Dalam segmen kedua AHY menanggapi pernyataan dari Ahok sebelumnya sebagai berikut:
https://www.youtube.com/watch?v=AwyTJBp0Ivc
pernyataan AHY mulai menit 17:55 pada video di atas
“Tadi kita dengarkan klaim dari Bapak Basuki, bahwa Jakarta semuanya besih karena birokrasinya sudah baik. Tentu kita akui ada beberapa yang sudah bersih, tetapi pengalaman saya dan Mpok Sylvi bergerilya ke lapangan tiga bulan terakhir ini membuktikan bahwa banyak hal yang tidak terungkap selama ini kepada publik. Banyak sekali daerah yang masih sangat kotor masih sangat menyedihkan kondisinya.
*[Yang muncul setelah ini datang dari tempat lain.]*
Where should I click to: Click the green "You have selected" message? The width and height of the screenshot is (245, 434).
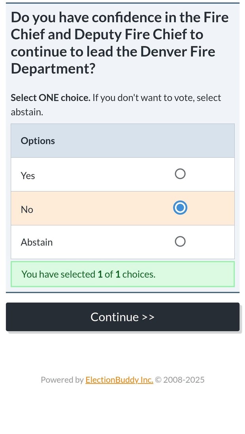(88, 274)
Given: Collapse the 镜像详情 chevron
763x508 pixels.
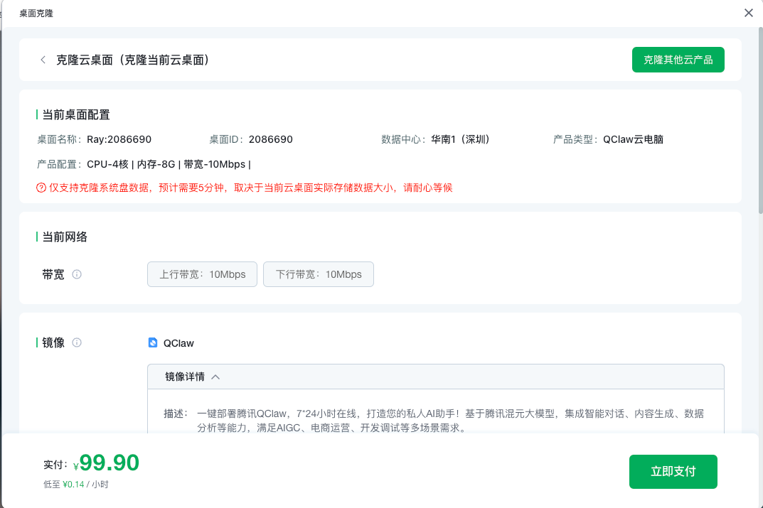Looking at the screenshot, I should coord(215,377).
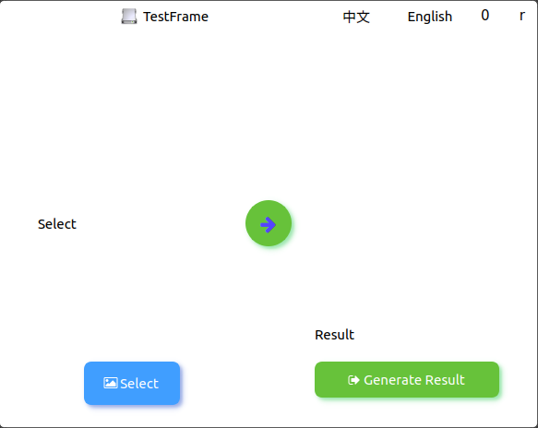The height and width of the screenshot is (428, 538).
Task: Click the TestFrame drive icon in header
Action: (x=129, y=16)
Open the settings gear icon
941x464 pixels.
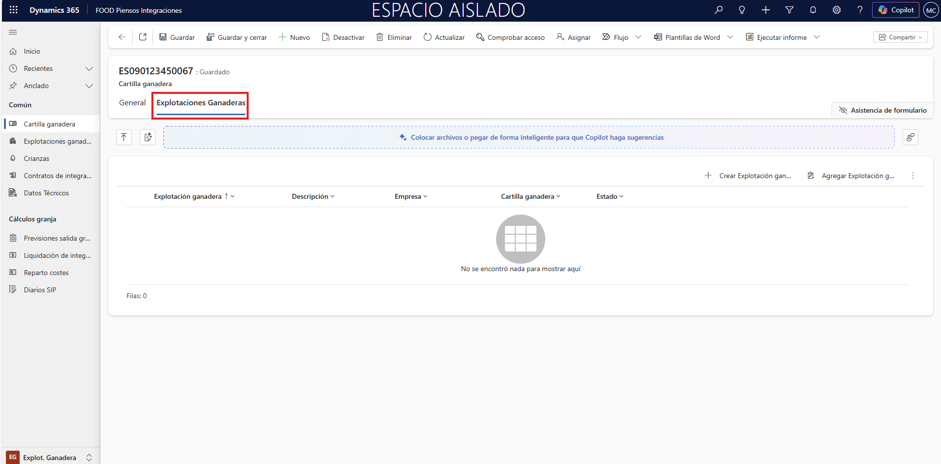(x=837, y=10)
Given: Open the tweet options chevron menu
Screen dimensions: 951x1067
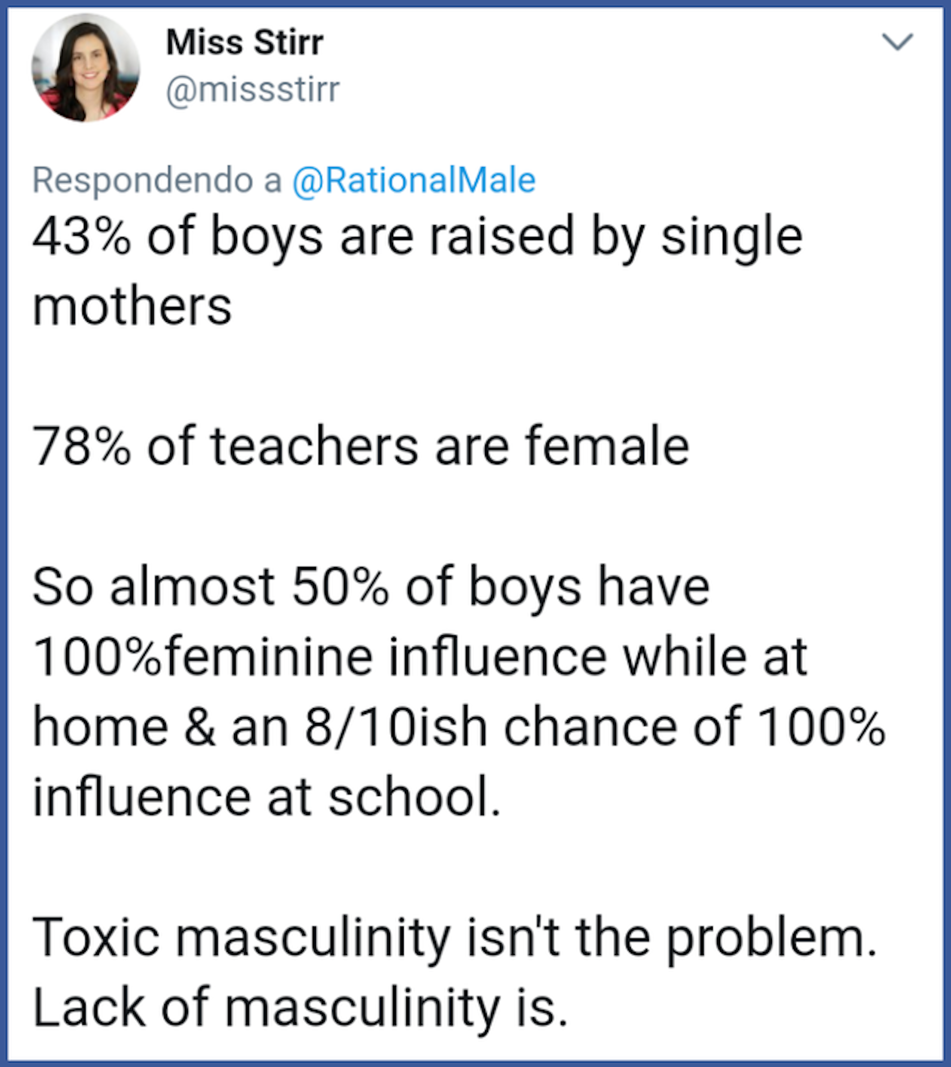Looking at the screenshot, I should click(x=897, y=42).
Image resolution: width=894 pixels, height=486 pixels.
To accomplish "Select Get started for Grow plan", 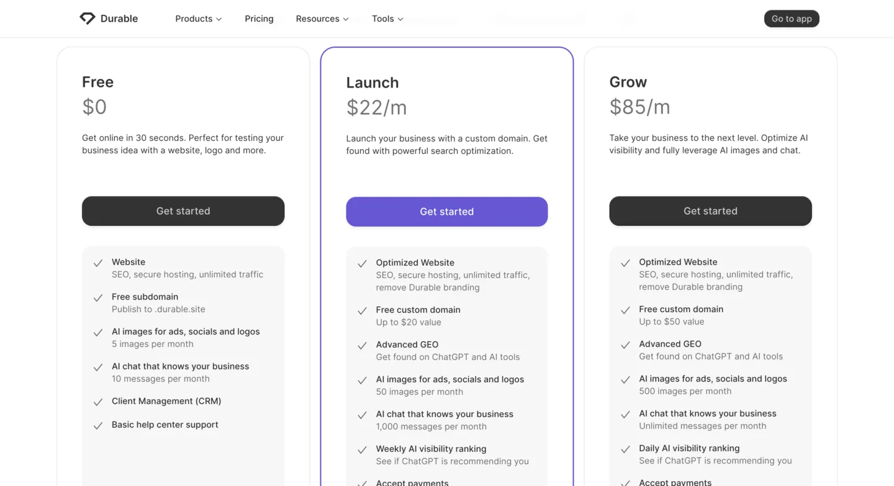I will [710, 211].
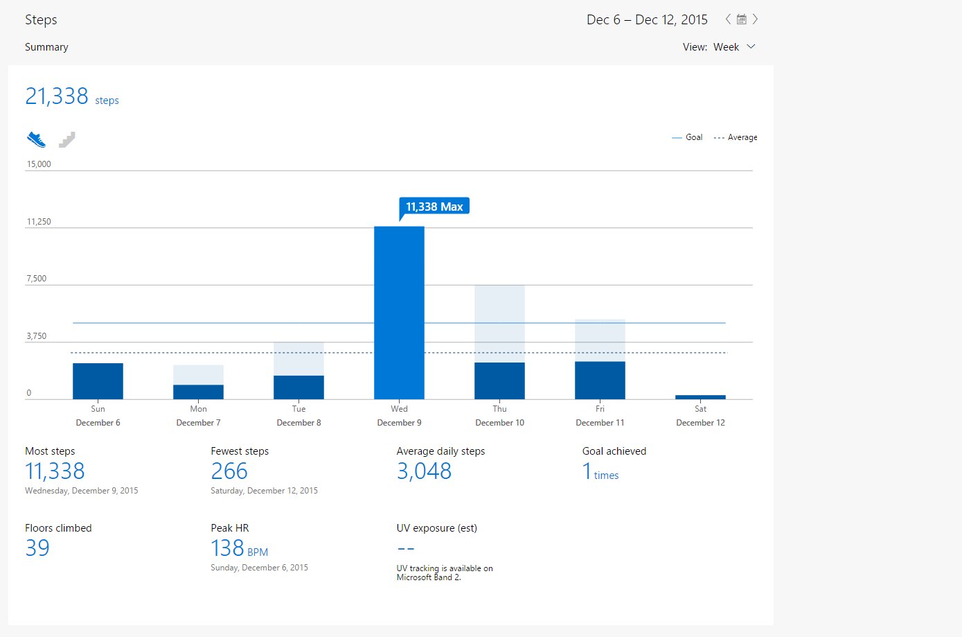Select the Wednesday December 9 bar
This screenshot has width=962, height=637.
point(399,313)
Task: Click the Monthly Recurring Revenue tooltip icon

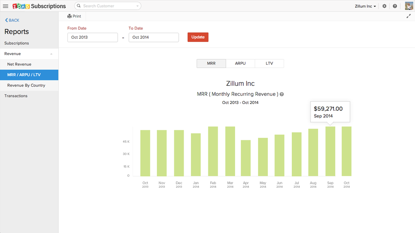Action: 281,94
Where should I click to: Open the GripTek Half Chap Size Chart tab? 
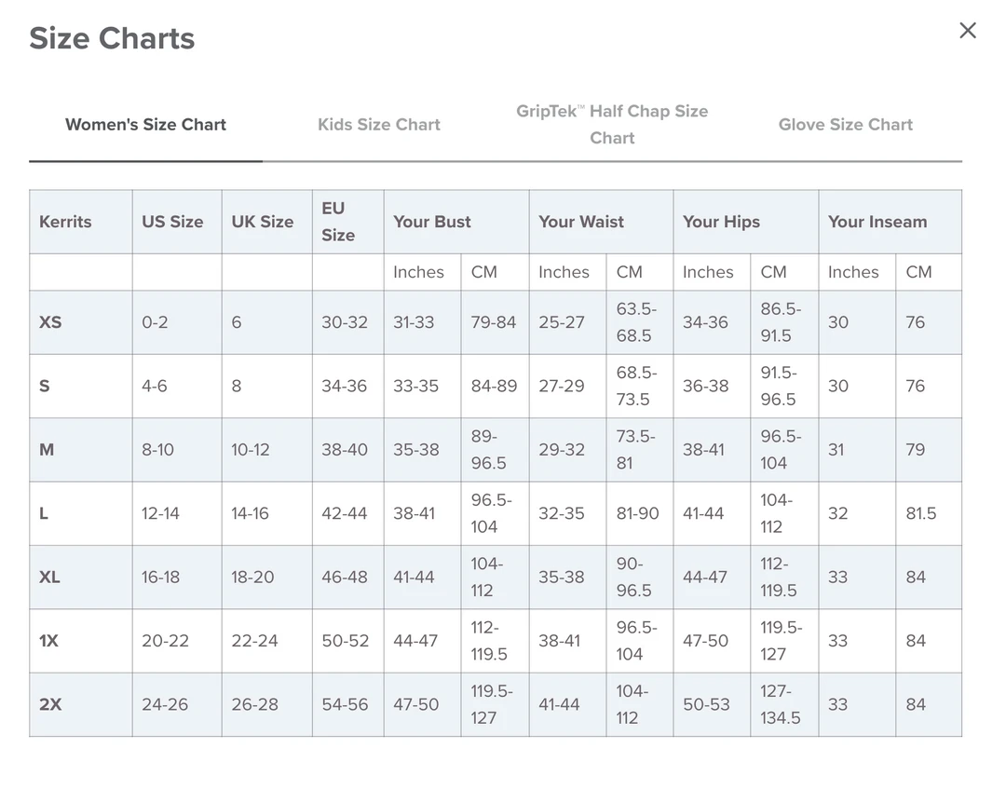[612, 125]
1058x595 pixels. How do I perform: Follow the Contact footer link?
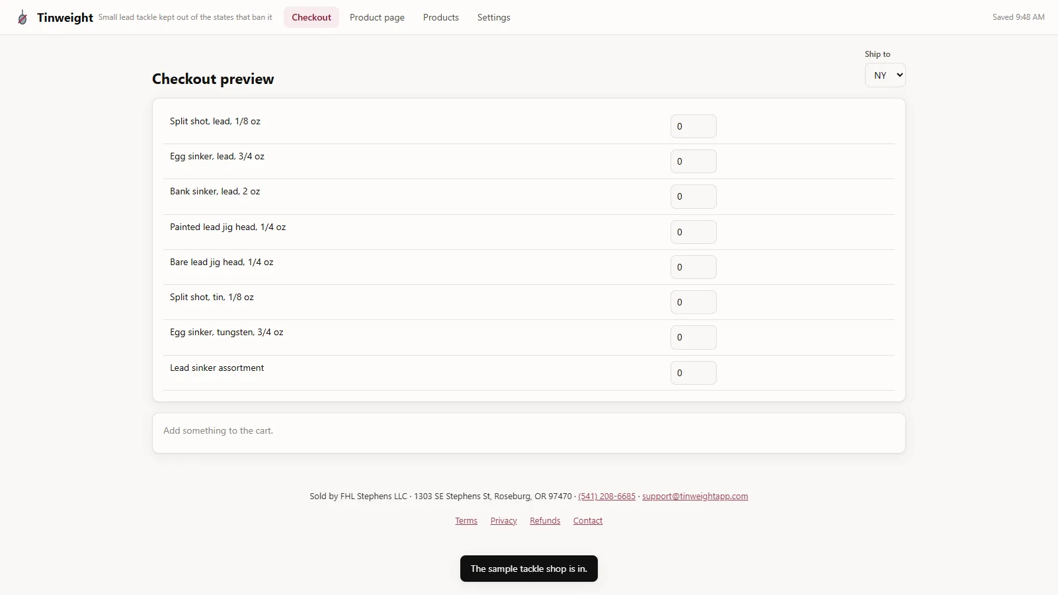click(x=588, y=521)
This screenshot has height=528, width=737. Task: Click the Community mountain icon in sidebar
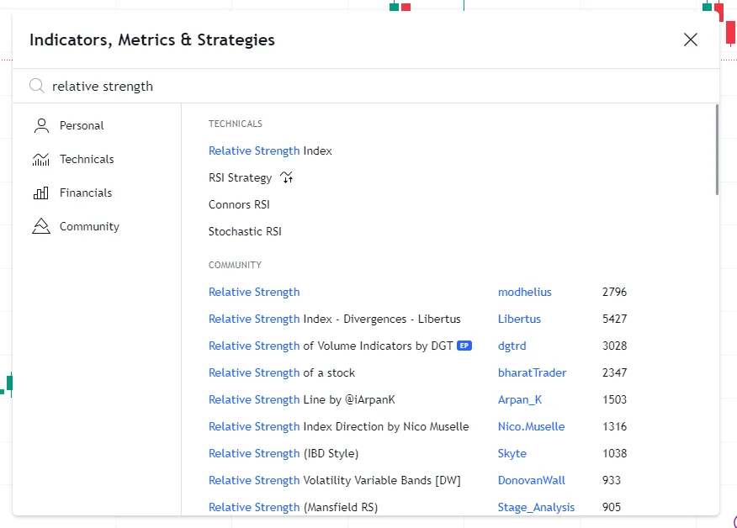tap(40, 227)
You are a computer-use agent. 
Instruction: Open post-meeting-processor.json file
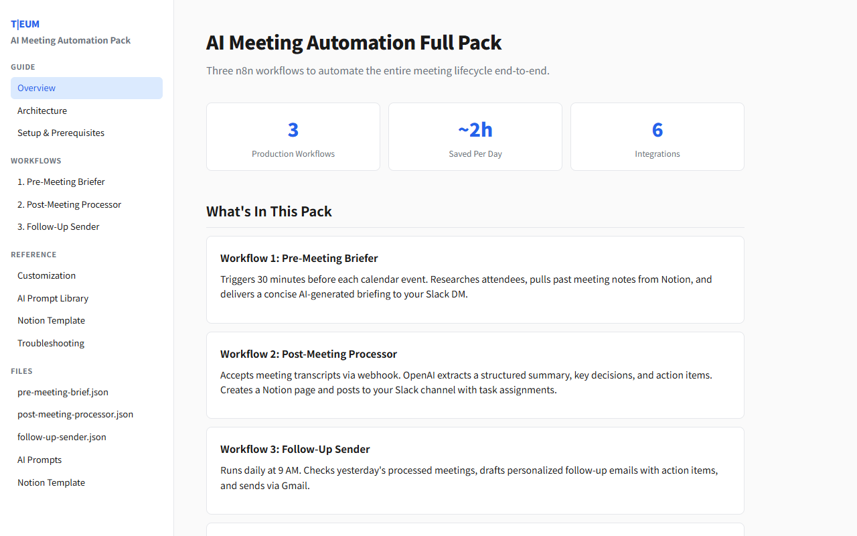coord(75,414)
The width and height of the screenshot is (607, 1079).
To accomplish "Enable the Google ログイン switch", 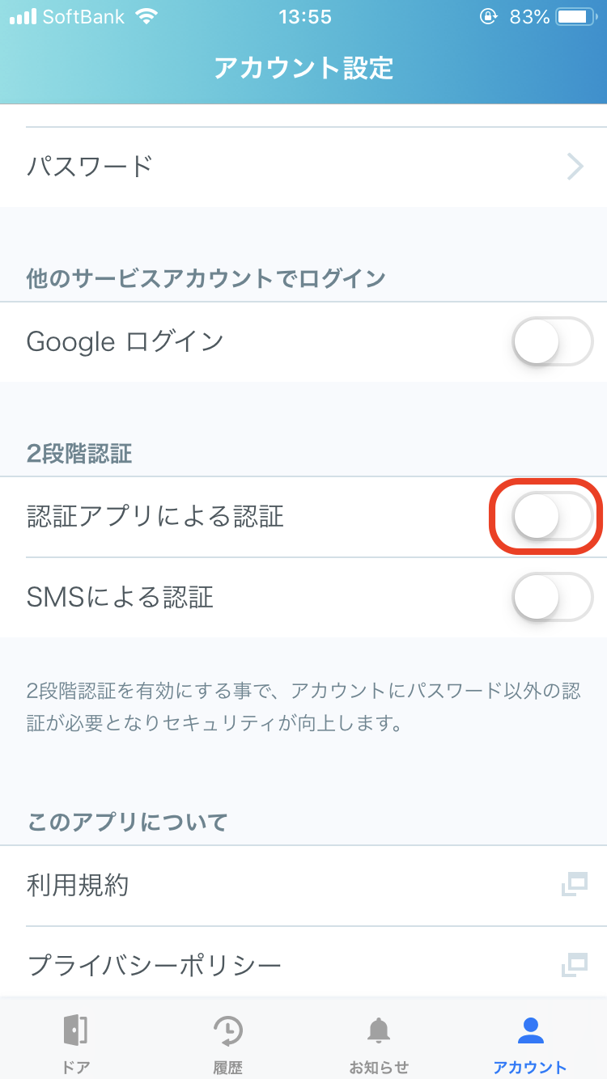I will [x=553, y=341].
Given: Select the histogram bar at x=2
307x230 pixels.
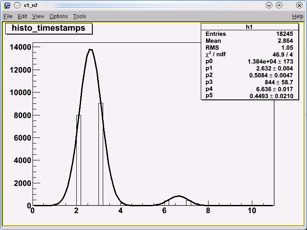Looking at the screenshot, I should coord(78,160).
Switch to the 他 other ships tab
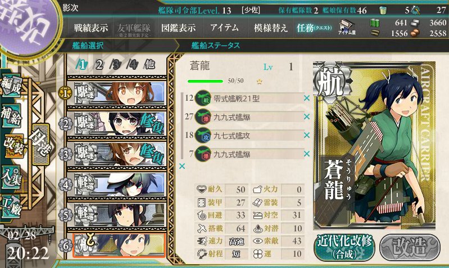This screenshot has height=268, width=449. tap(150, 65)
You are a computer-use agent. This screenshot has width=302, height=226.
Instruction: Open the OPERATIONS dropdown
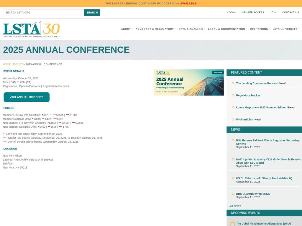tap(259, 29)
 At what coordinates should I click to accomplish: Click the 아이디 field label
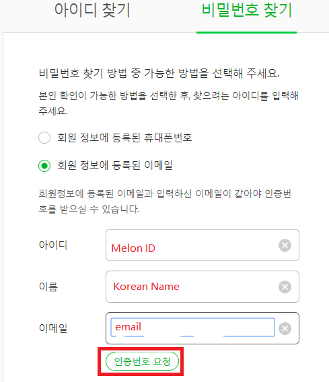coord(53,245)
Jadi, saya menduga justru karena birokrasi yang dibangun selama ini penuh dengan rasa takut, diancam kamu dimutasi, dipindahkan, dipenjarakan dipamerkan ke dapan publik, harga dirinya dihancurkan, padahal dia punya keluarga, punya teman, punya kerabat tapi tidak dipedulikan itu semua karena alasannya ingin meningkatkan kinerja birokrat. Bagi saya itu bukanlah sesuatu yang konstruktif, justru sebaliknya…itu pula yang menurut saya menjelaskan mengapa rapornya merah. Angka atau ranking kinerja aparatur sipil negara di DKI Jakarta nomor enam belas dari tiga puluh empat propinsi di bawah NTT. Mengapa? Padahal anggarannya begitu besar. Mengapa? Padahal segalanya ada di Jakarta. Menurut saya ini ada kaitannya bahwa kepemimpinan dan manajemen yang selalu dilakukan dengan cara-cara tidak saja impulsive tapi juga repesif maka akan hanya mematikan kreativitas dan celakanya kalau anak buah kita, birokrat di bawah kita serba takut maka dia akan sangat mudah memberikan laporan-laporan yang bersifat ABS (Asal Bapak Suka). Ini bahaya, ini pula mungkin yang tidak dilaporkan selama ini kalau ada yang masih rusak, masih kotor tidak akan dilaporkan karena pasti takut. Bukannya diberikan arahan untuk bagaimana menyelesaikan masalah itu, dia takut akan dipecat. Oleh karena itu lebih baik tidak dilaporkan. Ini yang terjadi dan inilah masukan-masukan dari masyarakat langsung yang kami temui di lapangan. Jika kita punya waktu ke lapangan, tentu kita akan merasakan apa yang dirasakan masyarakat.”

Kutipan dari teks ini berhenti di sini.